2 Ways of installing FreeRadius on Ubuntu
-
Installing from repositories
-
Installing from source
Installing from repositories :
This is usually the easiest solution, but at the moment of writing (2016-06) both Ubuntu 16.04 and Ubuntu 14.04.4 contain packages which are EOL and which are not the latest in their own main version. So building from source is recommended as it will contain the latest version, which probably got most of the bugs sorted.
To Install :
Get the latest info about packages from Ubuntu :
sudo apt-get update
Then make sure the system is fully upgraded before installing freeradius :
sudo apt-get upgrade
or
sudo apt-get dist-upgrade
After that has been done we can use apt to install freeradius :
sudo apt-get install freeradius
This will install the common,utils, ssl-cert, libdbi-perl, and libfreeradius2 packages. As you probably going to connect to a database or use perl, you should probably also install (some of) the suggested packages. Such as: freeradius-ldap, freeradius-postgresql and freeradius-mysql.
sudo apt-get install freeradius-ldap
The 'apt install freeradius' command will list all the suggested packages.
If all went well freeradius should now be installed and started. You can start or stop the server with :
sudo service freeradius stop
or
sudo service freeradius start
Suggested is to stop the service and until all is working use freeradius in debug mode.
sudo freeradius -X
Right now your config files are in :
cd /etc/freeradius
Documentation and files for creation of certificates are in :
cd /usr/share/doc/freeradius
Installing from source :
Installing from source can be daunting for people who never did it but as long as you read the output of the building process, it should tell you what went wrong or what is missing.
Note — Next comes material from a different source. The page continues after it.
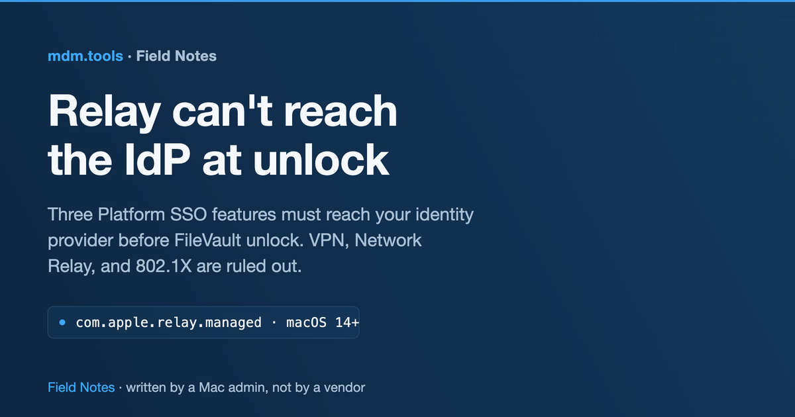The width and height of the screenshot is (795, 417).
Task: Click the blue accent bar along page top
Action: coord(398,1)
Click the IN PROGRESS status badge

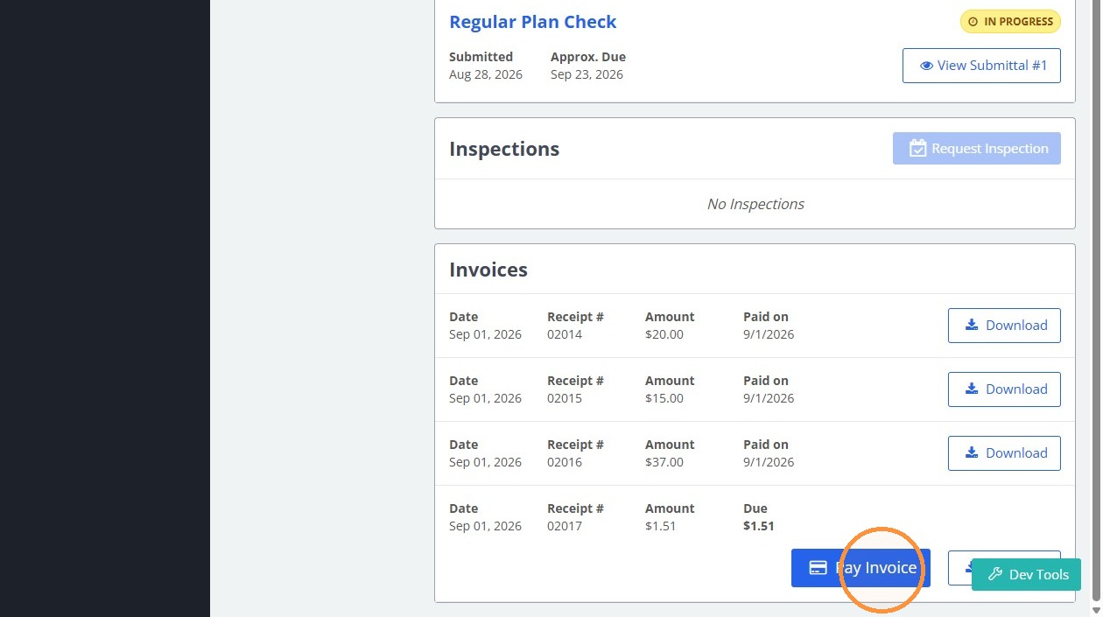pos(1010,22)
First step is to get the source. 2 places that currently offer the material : * freeradius.org : http://freeradius.org/download.html(http://freeradius.org/download.html) * GitHub : https://github.com/FreeRADIUS/freeradius-server(https://github.com/FreeRADIUS/freeradius-server) On GitHub select the branch you wish to install and press clone or download.
Make sure unzip or any other utility that can extract the zip is installed. If not :
sudo apt-get install unzip
Here I download and extract the source to a temporary directory: (I’m using here a directory in my home folder.) Make sure the filename is the same as your downloaded one.
cd /home/myusername/ mkdir freeradius cd freeradius wget https://github.com/FreeRADIUS/freeradius-server/archive/v3.0.x.zip
unzip v3.0.x.zip
or (depending on type of archive)
tar zxf freeradius-server-W.X.Y.tar.gz
Now we need to go into the directory containing the source.
cd freeradius-server-W.X.Y/
And run the following :
fakeroot dpkg-buildpackage -b -uc
It will probably error out on a clean system. Because the build tools are not installed or because not all dependencies are installed.
Make sure fakeroot and build tools are installed (read the error message!!):
sudo apt-get install fakeroot dpkg-dev quilt debhelper
In the file debian/rules we might need to make some changes depending on other packages we might not have installed or support that we do (not) need. In one of my own installs, there was no iodbc database support required as I’m using ldap as a database backend. If I build it will give an error and fail to build because of that. You can modify your install in the following way to prevent the error.
pico debian/rules
And just before
--without-rlm_eap_ikev2 \
I create a new line :
--without-rml_sql_iodbc \
You can remove and add any module that you (do not) require this way.
It might also error with more unmet dependencies to be able to build. When you run the command to build the package but it errors out with a dependencies/conflict abortion, install them as well.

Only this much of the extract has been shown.